Quantum mechanics, what today's computers are based on, is almost one century old.
Pure hogwash!
One can program a conventional computer to select -- according to the laws of probability -- one of several possible computational paths to arrive at an answer. In any specific instance of the calculation, only one of the potential paths is taken, and the choices not made have no influence on the calculation's outcome.
In contrast, if it was quantum based computation, all the possible paths would interfere with one another in much the same way that overlapping waves of water can cancel or reinforce each other. Such quantum interference, or superposition, adds a logical element that's missing from classical computation.
So old does not always mean bad

And "new" does not always mean "better".
Nor does old have some lost value when it's replaced with something NEW which is much better, but some people can't embrace chance or adjust to the new, because they are stuck is their old ways?
In fact quality standards for many sorts of products were way better 40 years ago than today.
No argument here! :thumbup:
And if you see the problems Canon and Nikon have with their quality end-control with their lenses ... well, that tells the whole terrible story of extreme mass production
Do they have real problems, or perceived problems?
I find the quality of both to be quite good. I'd take a Nikon or Canon camera or lens of today over any that I owned in the last 40 years. By the way, I owned an 85mm Carl Zeiss lens for my Canon FT back then.

Do you remember what SLR cameras were like 40 years ago?
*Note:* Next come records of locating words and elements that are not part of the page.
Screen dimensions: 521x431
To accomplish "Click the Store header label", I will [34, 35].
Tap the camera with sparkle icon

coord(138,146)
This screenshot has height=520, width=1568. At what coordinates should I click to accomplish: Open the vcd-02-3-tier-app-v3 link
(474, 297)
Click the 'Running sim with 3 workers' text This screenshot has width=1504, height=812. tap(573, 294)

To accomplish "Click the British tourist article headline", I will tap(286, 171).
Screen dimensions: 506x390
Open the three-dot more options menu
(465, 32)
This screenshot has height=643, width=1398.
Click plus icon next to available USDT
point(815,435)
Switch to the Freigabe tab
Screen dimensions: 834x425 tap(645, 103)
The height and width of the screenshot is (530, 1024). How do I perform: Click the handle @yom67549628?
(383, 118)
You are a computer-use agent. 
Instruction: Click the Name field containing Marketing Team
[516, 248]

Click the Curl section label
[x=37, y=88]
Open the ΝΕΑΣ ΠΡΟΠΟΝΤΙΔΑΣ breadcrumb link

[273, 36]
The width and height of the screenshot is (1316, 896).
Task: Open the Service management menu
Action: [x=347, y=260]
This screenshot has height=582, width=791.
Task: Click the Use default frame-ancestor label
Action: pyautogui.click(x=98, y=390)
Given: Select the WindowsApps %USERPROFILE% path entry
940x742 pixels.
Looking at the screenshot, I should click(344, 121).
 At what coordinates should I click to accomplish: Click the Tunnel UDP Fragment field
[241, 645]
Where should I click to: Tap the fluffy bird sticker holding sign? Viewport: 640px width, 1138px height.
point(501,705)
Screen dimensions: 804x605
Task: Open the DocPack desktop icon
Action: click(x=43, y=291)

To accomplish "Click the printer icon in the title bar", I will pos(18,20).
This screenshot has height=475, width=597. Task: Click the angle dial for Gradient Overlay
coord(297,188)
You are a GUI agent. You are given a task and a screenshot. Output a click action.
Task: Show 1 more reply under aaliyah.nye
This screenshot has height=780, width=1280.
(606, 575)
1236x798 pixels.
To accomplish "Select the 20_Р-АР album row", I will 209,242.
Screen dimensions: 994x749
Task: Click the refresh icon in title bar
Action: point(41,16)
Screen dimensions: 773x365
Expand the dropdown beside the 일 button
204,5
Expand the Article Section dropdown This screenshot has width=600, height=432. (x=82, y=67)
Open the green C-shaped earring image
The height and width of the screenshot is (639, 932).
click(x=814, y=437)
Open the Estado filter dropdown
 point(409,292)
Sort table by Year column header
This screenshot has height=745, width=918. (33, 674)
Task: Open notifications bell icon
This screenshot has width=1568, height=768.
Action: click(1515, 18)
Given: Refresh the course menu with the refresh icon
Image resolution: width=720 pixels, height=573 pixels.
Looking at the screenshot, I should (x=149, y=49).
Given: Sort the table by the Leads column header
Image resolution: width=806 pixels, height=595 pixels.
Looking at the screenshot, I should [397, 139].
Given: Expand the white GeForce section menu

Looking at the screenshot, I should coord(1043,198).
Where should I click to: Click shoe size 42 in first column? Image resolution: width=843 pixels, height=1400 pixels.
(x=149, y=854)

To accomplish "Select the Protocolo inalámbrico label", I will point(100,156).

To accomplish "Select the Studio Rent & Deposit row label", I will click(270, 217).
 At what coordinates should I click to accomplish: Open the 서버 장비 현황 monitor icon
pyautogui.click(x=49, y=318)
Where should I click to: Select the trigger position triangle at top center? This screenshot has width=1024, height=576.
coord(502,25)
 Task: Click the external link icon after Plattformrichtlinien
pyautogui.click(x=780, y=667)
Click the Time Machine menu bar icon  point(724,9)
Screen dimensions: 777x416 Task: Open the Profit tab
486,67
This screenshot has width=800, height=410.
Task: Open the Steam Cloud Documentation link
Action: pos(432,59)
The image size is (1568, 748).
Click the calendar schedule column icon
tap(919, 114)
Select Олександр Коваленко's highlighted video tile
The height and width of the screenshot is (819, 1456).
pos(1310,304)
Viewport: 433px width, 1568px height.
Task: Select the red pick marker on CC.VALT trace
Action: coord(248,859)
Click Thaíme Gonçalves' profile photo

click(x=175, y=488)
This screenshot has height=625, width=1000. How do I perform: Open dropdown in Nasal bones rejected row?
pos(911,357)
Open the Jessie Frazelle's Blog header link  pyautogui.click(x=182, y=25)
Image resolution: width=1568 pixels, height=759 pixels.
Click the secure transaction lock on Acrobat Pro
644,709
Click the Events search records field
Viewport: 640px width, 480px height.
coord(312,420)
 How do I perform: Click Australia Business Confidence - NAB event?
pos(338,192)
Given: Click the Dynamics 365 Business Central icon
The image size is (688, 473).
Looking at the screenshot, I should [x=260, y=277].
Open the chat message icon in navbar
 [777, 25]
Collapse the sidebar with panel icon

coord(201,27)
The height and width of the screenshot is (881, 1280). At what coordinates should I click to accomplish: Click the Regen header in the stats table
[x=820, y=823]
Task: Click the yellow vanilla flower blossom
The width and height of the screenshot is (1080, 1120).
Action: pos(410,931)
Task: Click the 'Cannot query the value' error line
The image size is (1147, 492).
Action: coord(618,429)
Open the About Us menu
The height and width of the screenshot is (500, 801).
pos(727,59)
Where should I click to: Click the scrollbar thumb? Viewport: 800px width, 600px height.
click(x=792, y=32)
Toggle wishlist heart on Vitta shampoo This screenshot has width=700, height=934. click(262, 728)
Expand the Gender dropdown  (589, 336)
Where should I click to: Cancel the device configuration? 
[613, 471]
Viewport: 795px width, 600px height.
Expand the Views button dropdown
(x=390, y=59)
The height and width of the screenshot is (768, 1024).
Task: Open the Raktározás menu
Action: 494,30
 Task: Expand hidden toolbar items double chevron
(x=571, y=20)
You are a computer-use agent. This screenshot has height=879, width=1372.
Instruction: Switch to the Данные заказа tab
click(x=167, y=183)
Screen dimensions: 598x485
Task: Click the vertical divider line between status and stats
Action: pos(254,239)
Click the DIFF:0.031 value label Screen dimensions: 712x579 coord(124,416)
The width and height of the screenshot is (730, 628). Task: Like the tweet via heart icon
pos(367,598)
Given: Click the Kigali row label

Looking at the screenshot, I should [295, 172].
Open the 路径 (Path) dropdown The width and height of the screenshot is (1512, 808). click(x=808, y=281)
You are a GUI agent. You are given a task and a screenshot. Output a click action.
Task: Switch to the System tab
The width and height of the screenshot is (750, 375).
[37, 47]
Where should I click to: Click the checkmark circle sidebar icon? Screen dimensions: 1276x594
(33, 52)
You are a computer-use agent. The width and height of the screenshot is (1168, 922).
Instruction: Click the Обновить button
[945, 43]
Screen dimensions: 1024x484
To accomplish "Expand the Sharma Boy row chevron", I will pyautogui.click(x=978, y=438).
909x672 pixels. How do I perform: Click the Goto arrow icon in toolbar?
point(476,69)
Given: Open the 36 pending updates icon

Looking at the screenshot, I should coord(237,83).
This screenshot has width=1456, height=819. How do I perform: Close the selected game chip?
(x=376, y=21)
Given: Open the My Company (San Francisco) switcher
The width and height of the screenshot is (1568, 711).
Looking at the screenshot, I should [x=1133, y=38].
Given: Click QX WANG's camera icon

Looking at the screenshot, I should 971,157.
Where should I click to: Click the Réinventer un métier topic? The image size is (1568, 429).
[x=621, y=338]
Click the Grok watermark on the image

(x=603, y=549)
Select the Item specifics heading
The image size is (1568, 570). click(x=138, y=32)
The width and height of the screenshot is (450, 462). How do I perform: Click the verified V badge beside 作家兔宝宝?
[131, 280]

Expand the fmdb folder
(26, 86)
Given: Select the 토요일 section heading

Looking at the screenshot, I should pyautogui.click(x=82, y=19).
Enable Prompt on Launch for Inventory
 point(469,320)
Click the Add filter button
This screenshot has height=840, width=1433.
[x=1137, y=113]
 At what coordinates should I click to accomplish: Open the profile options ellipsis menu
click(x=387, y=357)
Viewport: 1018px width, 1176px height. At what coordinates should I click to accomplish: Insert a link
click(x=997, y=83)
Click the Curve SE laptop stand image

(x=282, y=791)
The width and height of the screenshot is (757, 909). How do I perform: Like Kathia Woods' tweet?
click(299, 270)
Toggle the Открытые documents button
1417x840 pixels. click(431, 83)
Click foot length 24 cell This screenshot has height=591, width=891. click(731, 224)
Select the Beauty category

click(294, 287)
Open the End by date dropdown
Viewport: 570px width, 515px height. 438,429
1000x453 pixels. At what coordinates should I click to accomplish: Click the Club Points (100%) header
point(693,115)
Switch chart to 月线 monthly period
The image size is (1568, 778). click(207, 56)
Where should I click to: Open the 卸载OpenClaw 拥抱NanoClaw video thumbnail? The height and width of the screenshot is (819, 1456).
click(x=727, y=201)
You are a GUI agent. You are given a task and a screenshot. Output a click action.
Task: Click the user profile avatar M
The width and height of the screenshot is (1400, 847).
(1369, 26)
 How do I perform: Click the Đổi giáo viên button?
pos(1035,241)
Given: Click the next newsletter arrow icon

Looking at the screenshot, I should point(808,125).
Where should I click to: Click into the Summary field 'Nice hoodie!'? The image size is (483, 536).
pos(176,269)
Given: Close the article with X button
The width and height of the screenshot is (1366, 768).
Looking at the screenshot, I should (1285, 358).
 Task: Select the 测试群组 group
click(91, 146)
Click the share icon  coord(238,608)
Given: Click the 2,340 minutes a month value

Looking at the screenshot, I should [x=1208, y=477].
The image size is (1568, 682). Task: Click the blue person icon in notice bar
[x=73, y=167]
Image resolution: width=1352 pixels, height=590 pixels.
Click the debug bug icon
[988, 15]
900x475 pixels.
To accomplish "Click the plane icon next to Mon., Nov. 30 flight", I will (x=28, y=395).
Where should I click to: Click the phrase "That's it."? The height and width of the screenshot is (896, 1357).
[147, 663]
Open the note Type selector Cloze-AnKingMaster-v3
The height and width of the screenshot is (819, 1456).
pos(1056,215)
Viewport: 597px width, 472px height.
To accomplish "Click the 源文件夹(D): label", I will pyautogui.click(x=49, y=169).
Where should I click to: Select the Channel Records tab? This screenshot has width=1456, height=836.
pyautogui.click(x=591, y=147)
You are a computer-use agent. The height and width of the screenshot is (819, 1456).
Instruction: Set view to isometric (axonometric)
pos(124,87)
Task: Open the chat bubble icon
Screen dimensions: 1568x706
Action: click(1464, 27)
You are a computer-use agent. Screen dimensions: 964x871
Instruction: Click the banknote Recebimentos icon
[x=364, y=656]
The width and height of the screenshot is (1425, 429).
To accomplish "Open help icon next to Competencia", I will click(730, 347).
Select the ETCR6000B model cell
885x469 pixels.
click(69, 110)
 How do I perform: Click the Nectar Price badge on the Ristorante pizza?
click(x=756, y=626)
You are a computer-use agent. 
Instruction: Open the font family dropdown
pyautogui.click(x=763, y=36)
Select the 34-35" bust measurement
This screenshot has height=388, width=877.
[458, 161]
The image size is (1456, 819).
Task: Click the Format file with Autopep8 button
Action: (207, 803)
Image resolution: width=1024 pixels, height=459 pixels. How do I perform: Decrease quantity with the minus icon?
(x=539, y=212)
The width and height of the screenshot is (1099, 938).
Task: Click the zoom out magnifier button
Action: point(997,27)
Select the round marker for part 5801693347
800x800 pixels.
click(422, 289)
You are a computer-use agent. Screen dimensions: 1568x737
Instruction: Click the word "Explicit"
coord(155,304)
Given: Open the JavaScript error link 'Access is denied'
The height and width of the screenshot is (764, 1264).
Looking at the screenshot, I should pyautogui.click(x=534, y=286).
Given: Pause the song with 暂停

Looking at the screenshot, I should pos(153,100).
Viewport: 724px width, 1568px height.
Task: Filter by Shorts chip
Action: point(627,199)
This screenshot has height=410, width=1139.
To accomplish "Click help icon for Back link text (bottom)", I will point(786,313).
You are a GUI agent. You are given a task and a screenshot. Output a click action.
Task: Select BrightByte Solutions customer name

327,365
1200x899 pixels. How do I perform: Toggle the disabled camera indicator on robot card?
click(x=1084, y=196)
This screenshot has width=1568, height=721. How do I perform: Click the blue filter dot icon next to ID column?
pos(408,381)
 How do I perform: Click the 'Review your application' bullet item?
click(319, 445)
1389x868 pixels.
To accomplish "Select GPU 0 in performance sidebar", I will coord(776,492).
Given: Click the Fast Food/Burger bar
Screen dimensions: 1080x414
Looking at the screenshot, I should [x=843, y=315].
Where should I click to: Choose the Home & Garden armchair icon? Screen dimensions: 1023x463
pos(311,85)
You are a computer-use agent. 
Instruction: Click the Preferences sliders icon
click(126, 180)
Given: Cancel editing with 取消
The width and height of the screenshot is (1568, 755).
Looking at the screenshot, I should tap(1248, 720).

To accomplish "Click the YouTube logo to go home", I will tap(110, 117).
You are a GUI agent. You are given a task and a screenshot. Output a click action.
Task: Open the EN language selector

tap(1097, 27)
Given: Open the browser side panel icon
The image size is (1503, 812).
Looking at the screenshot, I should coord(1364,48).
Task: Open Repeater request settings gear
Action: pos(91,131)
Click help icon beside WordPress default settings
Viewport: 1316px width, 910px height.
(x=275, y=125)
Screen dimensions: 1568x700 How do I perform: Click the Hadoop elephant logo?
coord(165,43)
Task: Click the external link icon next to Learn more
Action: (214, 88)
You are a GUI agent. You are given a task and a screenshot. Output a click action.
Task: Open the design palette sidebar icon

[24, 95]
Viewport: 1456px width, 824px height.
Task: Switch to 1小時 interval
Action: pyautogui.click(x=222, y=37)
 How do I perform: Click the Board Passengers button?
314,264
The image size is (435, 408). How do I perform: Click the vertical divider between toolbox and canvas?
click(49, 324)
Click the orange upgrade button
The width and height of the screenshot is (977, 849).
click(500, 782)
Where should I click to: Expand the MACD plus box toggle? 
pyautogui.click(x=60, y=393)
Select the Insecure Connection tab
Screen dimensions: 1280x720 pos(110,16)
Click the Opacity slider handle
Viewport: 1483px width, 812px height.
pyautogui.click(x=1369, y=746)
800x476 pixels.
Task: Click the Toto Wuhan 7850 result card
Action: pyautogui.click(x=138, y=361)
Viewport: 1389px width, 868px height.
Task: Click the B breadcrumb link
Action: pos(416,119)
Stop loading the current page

And you are defending that against an affordable DSLR for the same price, with better lens selections and technology, which equates to more affordable pictures for the average person, as well as the professional.
Remember the disk camera? Polaroid? 124 and 127 film. Instamatics. And you find that better than todays point and shoot digital cameras. I find that hard to defend.
I agree with you. New isn't always better. But neither was old, always better, even though some people cling to the past.